如果你的英文很六,description标签最好用英文来写,逼格更高。其他值你看着填写就好。

repository->id 要和 setting.xml 中的保持一致。

上传构件到 OSS 中

1
mvn clean deploy -P release

当执行以上 Maven 命令后,如果顺利,就会看见一堆upload信息,部分输出如下:

1
2
3
4
5
6
7
8
9
10
11
[DEBUG] Using transporter WagonTransporter with priority -1.0 for https://oss.sonatype.org/service/local/staging/deploy/maven2/
[DEBUG] Using connector BasicRepositoryConnector with priority 0.0 for https://oss.sonatype.org/service/local/staging/deploy/maven2/ with username=java@kangyonggan.com, password=***
Uploading: https://oss.sonatype.org/service/local/staging/deploy/maven2/com/kangyonggan/method-logger/1.0/method-logger-1.0.jar
Uploaded: https://oss.sonatype.org/service/local/staging/deploy/maven2/com/kangyonggan/method-logger/1.0/method-logger-1.0.jar (14 KB at 3.6 KB/sec)
Uploading: https://oss.sonatype.org/service/local/staging/deploy/maven2/com/kangyonggan/method-logger/1.0/method-logger-1.0.pom
Uploaded: https://oss.sonatype.org/service/local/staging/deploy/maven2/com/kangyonggan/method-logger/1.0/method-logger-1.0.pom (6 KB at 1.2 KB/sec)
Downloading: https://oss.sonatype.org/service/local/staging/deploy/maven2/com/kangyonggan/method-logger/maven-metadata.xml
[DEBUG] Could not find metadata com.kangyonggan:method-logger/maven-metadata.xml in oss (https://oss.sonatype.org/service/local/staging/deploy/maven2/)
[DEBUG] Writing tracking file /Users/kyg/data/repository/com/kangyonggan/method-logger/resolver-status.properties
Uploading: https://oss.sonatype.org/service/local/staging/deploy/maven2/com/kangyonggan/method-logger/maven-metadata.xml
Uploaded: https://oss.sonatype.org/service/local/staging/deploy/maven2/com/kangyonggan/method-logger/maven-metadata.xml (304 B at 0.2 KB/sec)
  • 注意:此时上传的构件并未正式发布到中央仓库中,只是部署到 OSS 中了,下面才是真正的发布

发布构建

地址:https://oss.sonatype.org/#stagingRepositories
需要使用之前注册的sonatype账号登录。

点击Staging Repositories菜单,并拉至最下方,会看见自己刚刚deploy的jar包

选择此构建后,点击Close,如下图:

系统会自动验证该构件是否满足指定要求,当验证完毕后,状态会变为 Closed。
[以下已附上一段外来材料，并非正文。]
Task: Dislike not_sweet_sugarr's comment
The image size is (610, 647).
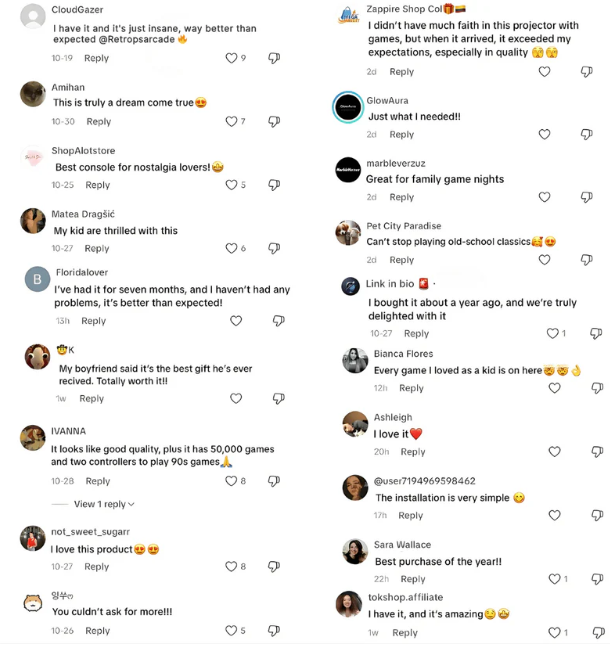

然后点击Release

通知 Sonatype 构件已成功发布

找到之前创建的Issue,并回复:构建已发布

等待构件审批通过

等待大概一个工作日内,如果审核通过,Issue会有回复:

  • 大概需要2个小时才能把jar同步到中央仓库。

从中央仓库搜索自己发布的jar

地址:http://mvnrepository.com/
搜索,如:com.kangyonggan, 结果如下:

据我实际测试发现,大概release之后不超过20分钟,就可以在https://repo.maven.apache.org/maven2/这里查看到了,只要这里有了,别人就可以依赖这个jar了。

  • 二次发布同一个构建(只要groupId不变)的过程就不用这么麻烦,后面就不用再Issue中操作了。